Dr. Leana Wen, is the new president of Planned Parenthood. She is photographed at the Baltimore City Health Department on Monday, October 01, 2018 in Baltimore, Maryland.  (Marvin Joseph/The Washington Post via Getty Images)

“While well-intentioned, this legislation will have a chilling effect on medical practice, with widespread repercussions that could paradoxically worsen patient care,” she suggested.

She illustrated how the bill could end up punishing doctors who are acting with the best of intentions.

“AB 2098, taken to the extreme, could put many practitioners at risk. But is it really right for physicians to be threatened with suspension or revocation of their license for offering nuanced guidance on a complex issue that is hardly settled by existing science?” she asked.

Wen also recounted one of the most contentious aspects of the COVID-19 pandemic, the week-to-week overhauls of COVID-19 guidance policies from experts and government officials. 

The COVID-19 virus’ nature was hotly debated from the very beginning of the pandemic’s spread to the United States. (iStock)

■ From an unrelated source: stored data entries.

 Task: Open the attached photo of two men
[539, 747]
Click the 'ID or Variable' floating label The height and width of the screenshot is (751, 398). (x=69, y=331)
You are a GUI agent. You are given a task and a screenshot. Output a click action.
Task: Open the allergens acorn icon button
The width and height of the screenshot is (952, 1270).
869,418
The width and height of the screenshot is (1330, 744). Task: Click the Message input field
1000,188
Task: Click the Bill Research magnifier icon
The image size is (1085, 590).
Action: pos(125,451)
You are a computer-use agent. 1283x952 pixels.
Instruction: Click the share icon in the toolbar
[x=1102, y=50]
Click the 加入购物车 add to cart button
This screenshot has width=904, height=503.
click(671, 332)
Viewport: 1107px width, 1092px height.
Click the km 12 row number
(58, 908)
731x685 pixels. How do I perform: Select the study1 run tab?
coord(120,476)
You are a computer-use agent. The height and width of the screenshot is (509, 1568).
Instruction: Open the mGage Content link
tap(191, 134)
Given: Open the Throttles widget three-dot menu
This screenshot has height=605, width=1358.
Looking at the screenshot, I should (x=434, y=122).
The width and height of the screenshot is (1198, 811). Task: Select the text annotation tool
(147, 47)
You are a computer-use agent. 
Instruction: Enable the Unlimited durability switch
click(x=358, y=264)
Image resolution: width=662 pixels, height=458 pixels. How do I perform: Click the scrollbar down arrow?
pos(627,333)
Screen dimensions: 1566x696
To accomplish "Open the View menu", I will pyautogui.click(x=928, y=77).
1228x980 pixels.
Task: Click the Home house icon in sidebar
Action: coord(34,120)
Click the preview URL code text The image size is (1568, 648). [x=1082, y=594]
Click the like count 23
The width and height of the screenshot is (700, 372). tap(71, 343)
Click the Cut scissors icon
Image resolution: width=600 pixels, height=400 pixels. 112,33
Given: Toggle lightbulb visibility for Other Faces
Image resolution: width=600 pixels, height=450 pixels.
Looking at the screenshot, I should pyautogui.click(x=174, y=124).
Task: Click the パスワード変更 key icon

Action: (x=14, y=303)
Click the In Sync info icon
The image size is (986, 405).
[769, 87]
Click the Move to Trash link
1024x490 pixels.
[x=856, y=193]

“Indeed, another lesson from COVID is that science is constantly evolving. In a public health emergency, official guidance often lags cutting-edge research,” Wen recalled. “Consider how long it took the CDC to acknowledge that the coronavirus is airborne. Should doctors have been censured for recommending N95 masks before they were accepted as an effective method for reducing virus transmission?”

Wen followed by claiming that the bill, if anything, was similar to a Trump-era policy.

“In a way, though the California bill was introduced by Democratic legislators, it is not unlike the Trump administration’s Title X ‘gag rule,’ which barred health-care providers who worked in clinics that received federal funding from referring patients for abortion care,” she recounted. “I strongly opposed the Title X gag rule for the same reason I oppose AB 2098: Both censor what doctors can say to our patients. Both represent political interference with the practice of medicine.”

Policies on masks were one of the major controversies that divided Americans, with experts debating whether or not they were actually effective at preventing the virus’ spread. (iStock)

She concluded her piece by warning that “California’s bill is a recipe for medical practice to be subject to the whims of partisan politics.”

Wen has dissented with many liberals on handling COVID-19 before, declaring in a previous op-ed for The Post that she will be sending her kids back to school this fall, a major turnaround from her earlier rhetoric on the lockdown.

“I began trying to think of the coronavirus as I do other everyday risks, such as falls, car accidents or drowning,” she noted. “Of course I want to shield my children from injuries, and I take precautions, such as using car seats and teaching them how to swim. By the same logic, I vaccinated them against the coronavirus. But I won’t put their childhood on hold in an effort to eliminate all risk.”